The real-to-sim-to-real
framework is designed to simplify the training, transfer, and deployment of robotic policies from simulated to real environments using NVIDIA Isaac Gym. This framework provides a structured pipeline for setting up custom environments, collecting demonstration data, training reinforcement learning models, applying teacher-student distillation, and deploying models in real-world setups. The framework is hosted and maintained by SmilingRobo and offers a GUI environment for creating realistic simulations.
This framework is built upon the RialTo system, as proposed in the paper:
Reconciling Reality through Simulation: A Real-to-Sim-to-Real Approach for Robust Manipulation
Available on arXiv
Authors: Marcel Torne, Anthony Simeonov, Zechu Li, April Chan, Tao Chen, Abhishek Gupta, Pulkit Agrawal, 2024
For further information and updates, please visit the project page.
- Environment Setup: Simplified loading and configuration of Isaac Gym environments.
- Data Collection: Easily collect and store demonstration data in the simulation.
- Reinforcement Learning: Train policies using GPU-accelerated reinforcement learning methods.
- Teacher-Student Distillation: Transfer skills from complex teacher models to simpler student models.

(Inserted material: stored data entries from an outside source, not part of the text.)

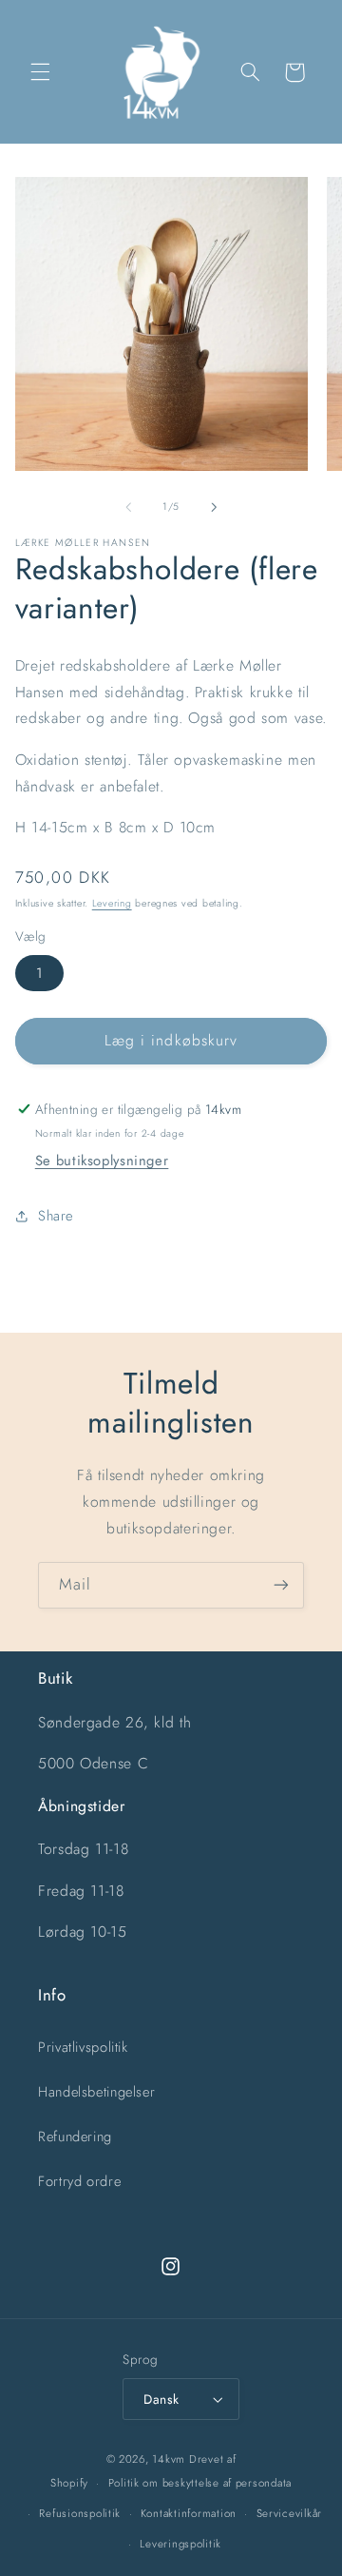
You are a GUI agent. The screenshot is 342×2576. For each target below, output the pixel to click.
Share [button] (55, 1215)
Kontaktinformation (189, 2513)
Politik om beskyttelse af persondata (200, 2482)
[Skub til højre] (214, 507)
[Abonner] (281, 1585)
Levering (112, 903)
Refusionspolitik (80, 2513)
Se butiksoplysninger (102, 1160)
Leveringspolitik (180, 2543)
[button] (40, 72)
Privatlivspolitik (83, 2047)
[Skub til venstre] (128, 507)
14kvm (168, 2459)
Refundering (75, 2136)
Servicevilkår (289, 2513)
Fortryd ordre (79, 2181)
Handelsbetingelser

- Real-World Deployment: Deploy trained policies to real robotic setups.
- Clone the Repository:
git clone https://github.com/your-repo/real-to-sim-to-real.git
cd real-to-sim-to-real
pip install -e .
pip install -r requirements.txt
pip install torch-scatter -f https://data.pyg.org/whl/torch-1.13.0+cu117.html --no-index
pip install torch-cluster -f https://data.pyg.org/whl/torch-1.13.0+cu117.html --no-index
- Install Dependencies:
Make sure you have
Isaac Gym
installed on your machine. For Isaac Gym installation, refer to the official Isaac Gym installation guide.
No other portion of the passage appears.